*** Given records
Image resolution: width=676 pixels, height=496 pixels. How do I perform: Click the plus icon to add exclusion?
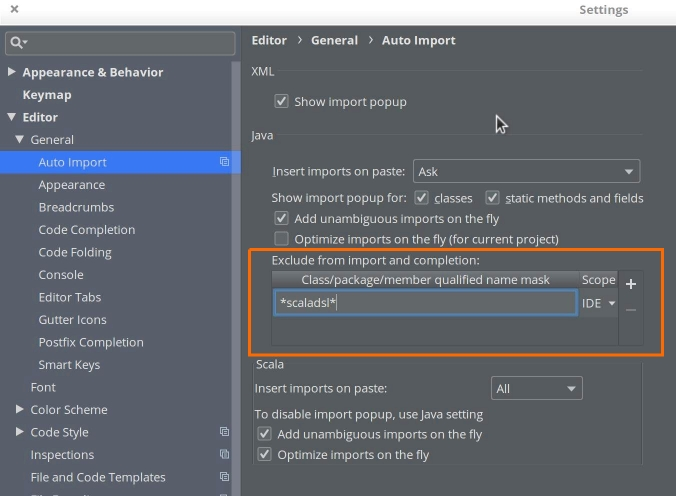pos(630,284)
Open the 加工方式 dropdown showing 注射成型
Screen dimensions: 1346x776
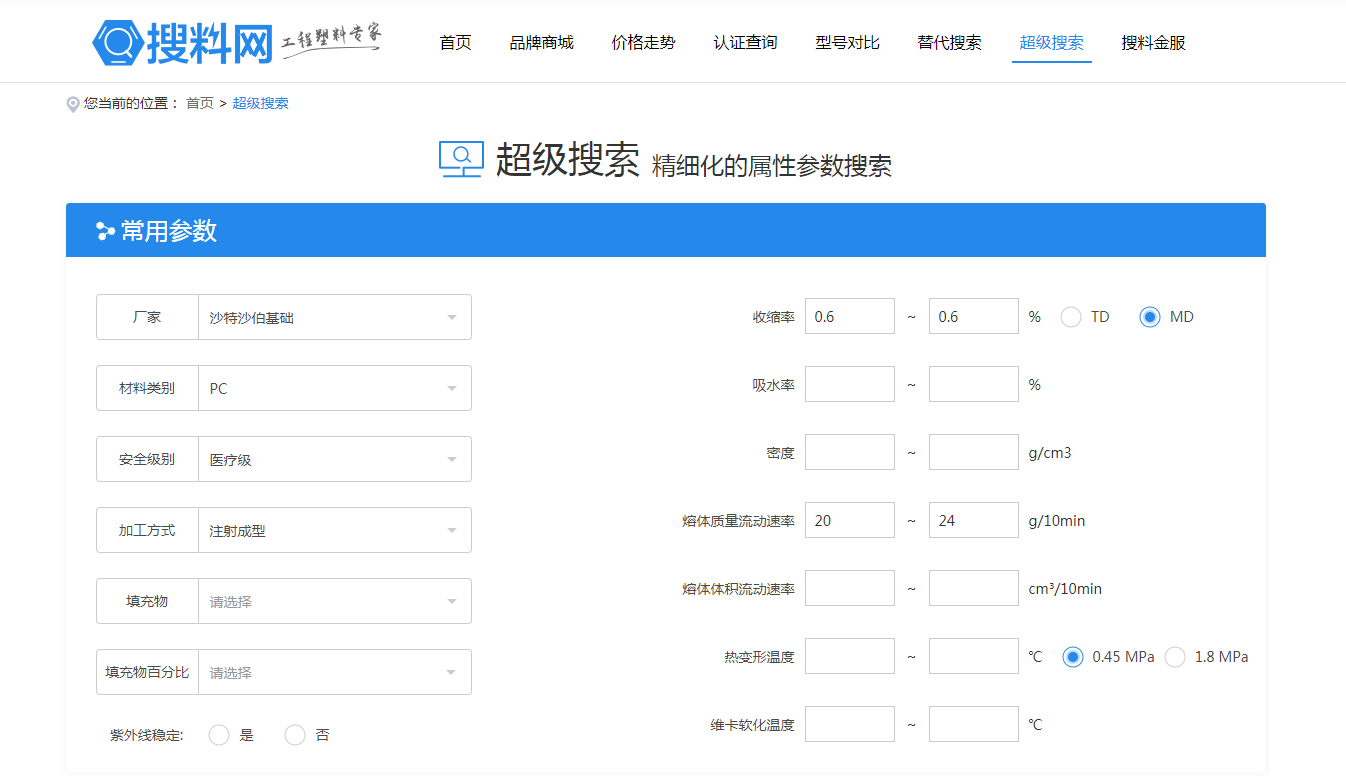[x=334, y=530]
******
Work required
Retyping is limited to the line with "Open the 加工方式 dropdown showing 注射成型" and the lines after it in the material above; give them exactly and leave out the pictures.

Reply to the task
Open the 加工方式 dropdown showing 注射成型
Screen dimensions: 1346x776
[x=334, y=530]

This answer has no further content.